**What you should do:** Nothing but the lines from the one containing "739x415 pixels. At" through the last line of the records belongs in the answer, copied exactly and with the pictures left out.

**Data provided:**

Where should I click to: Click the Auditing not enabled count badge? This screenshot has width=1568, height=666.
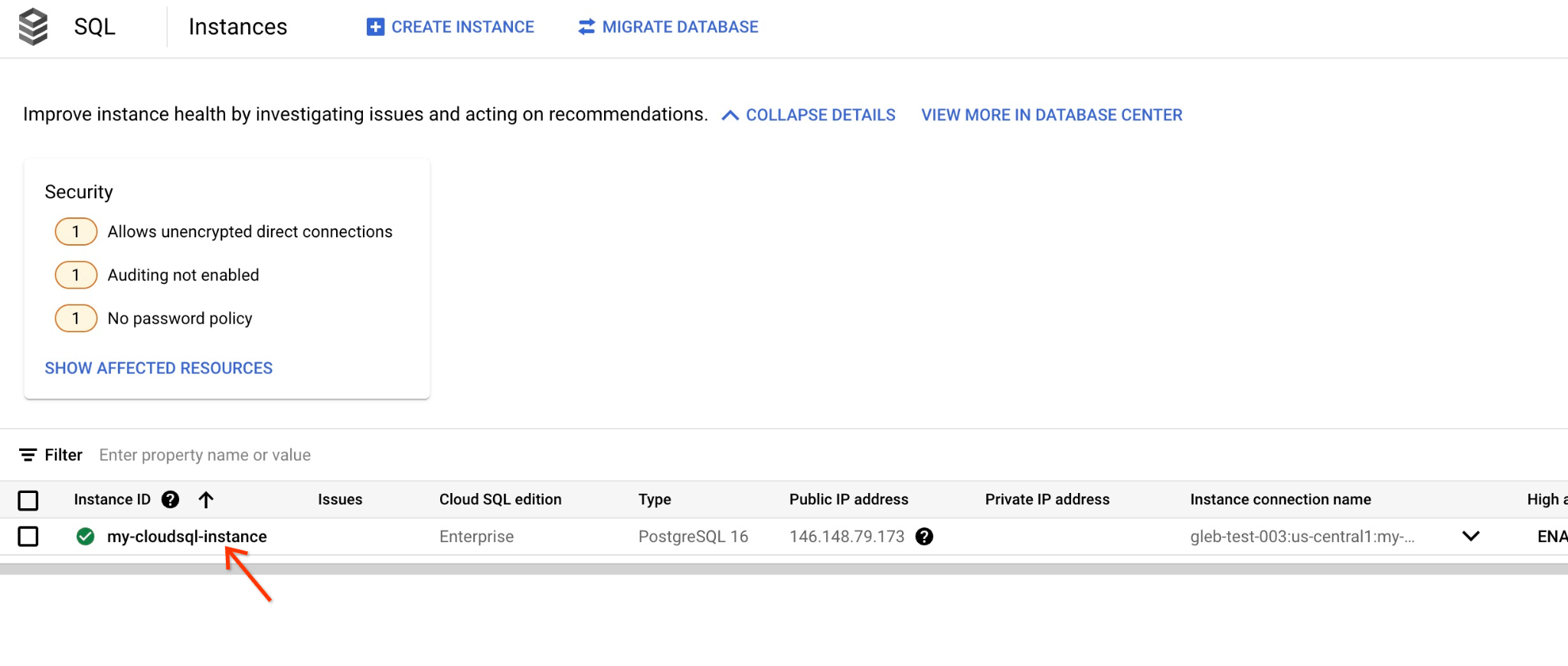click(x=76, y=275)
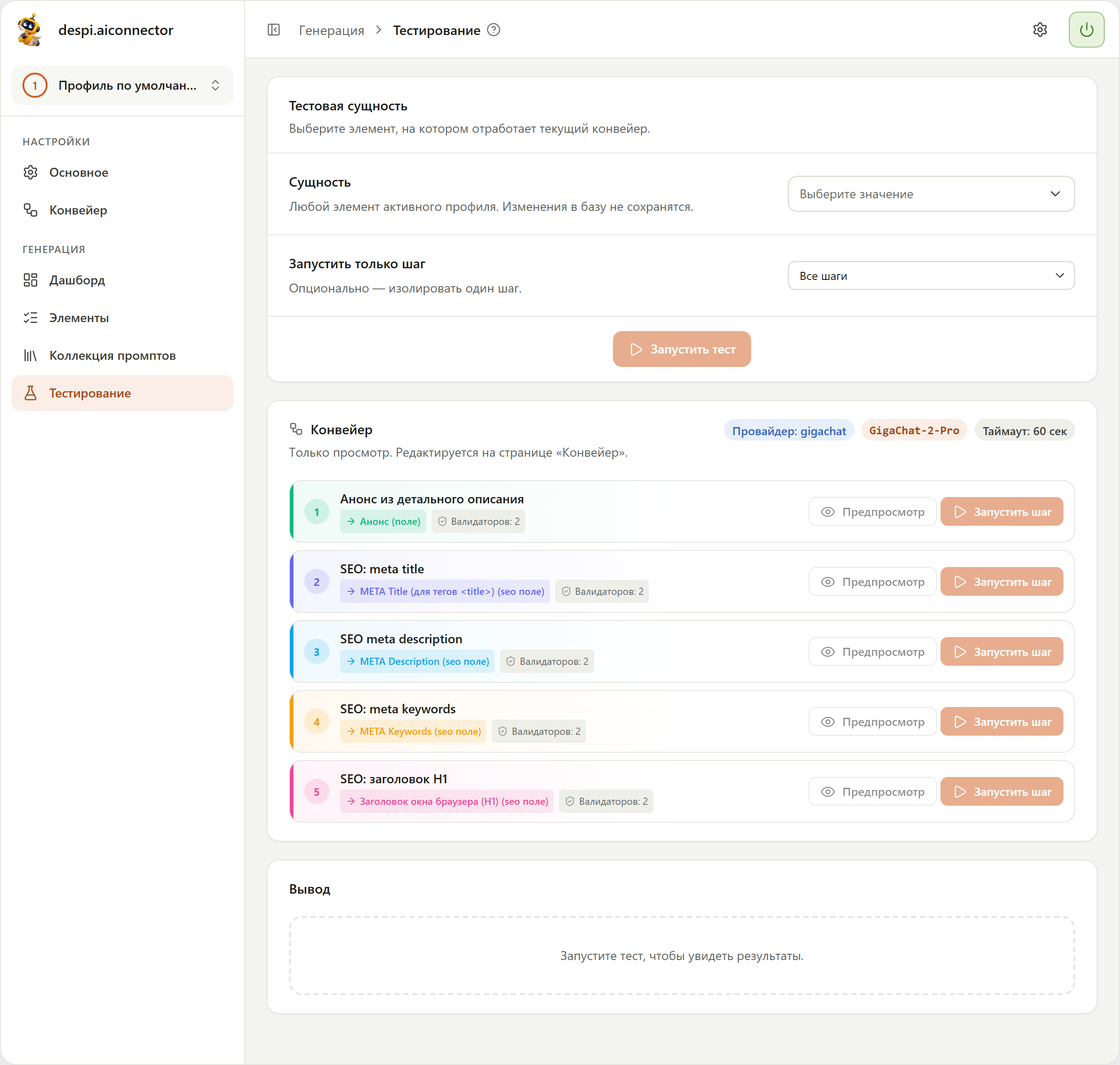Click the Генерация breadcrumb link

pyautogui.click(x=332, y=30)
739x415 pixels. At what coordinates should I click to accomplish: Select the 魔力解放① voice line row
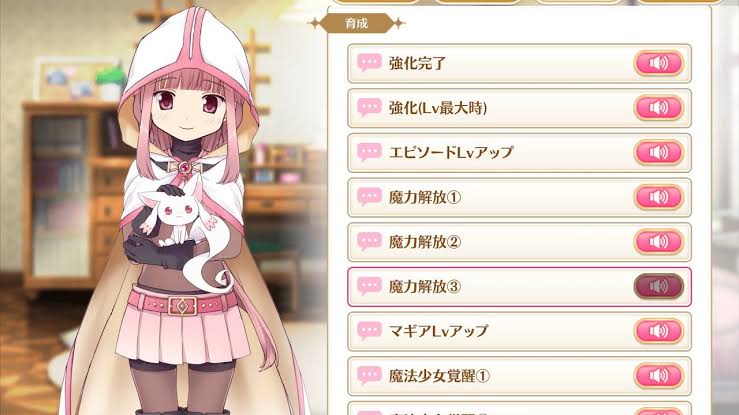519,197
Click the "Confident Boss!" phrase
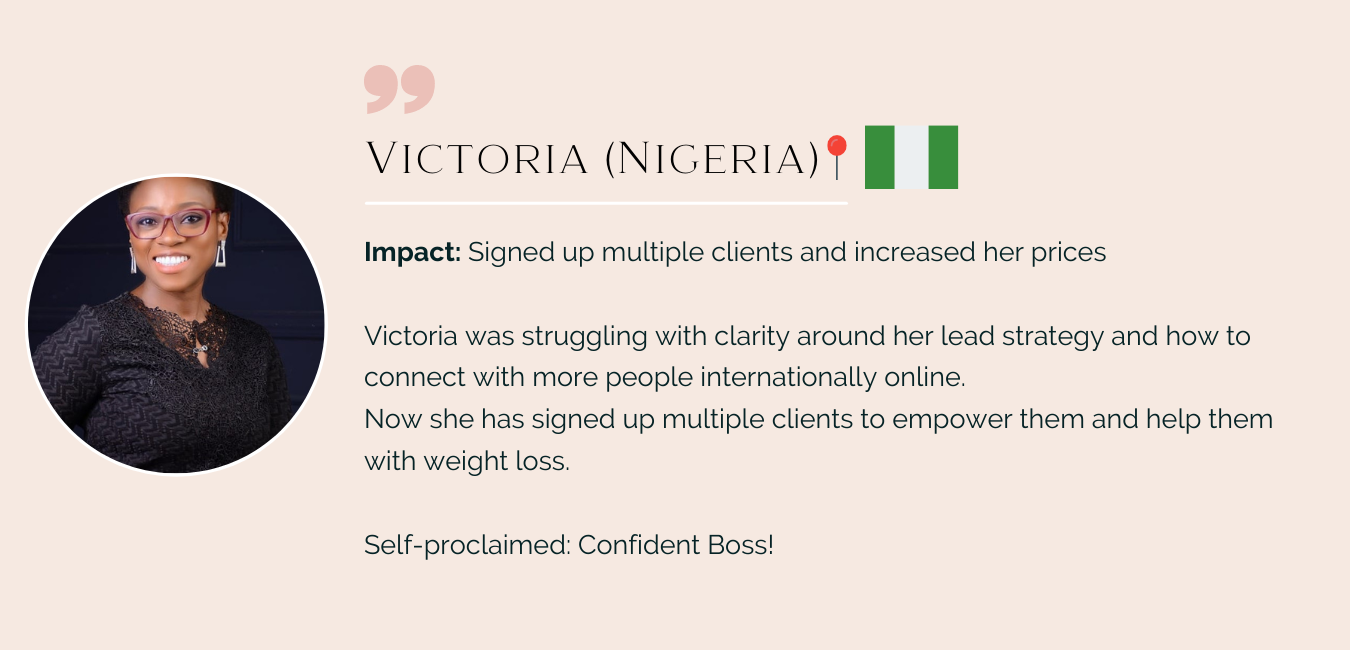This screenshot has height=650, width=1350. (676, 545)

**Result of the task:**
739x415 pixels. At what coordinates should I click to accomplish: Select the 魔力解放① voice line row
519,197
Click the "Confident Boss!" phrase
This screenshot has height=650, width=1350. (676, 545)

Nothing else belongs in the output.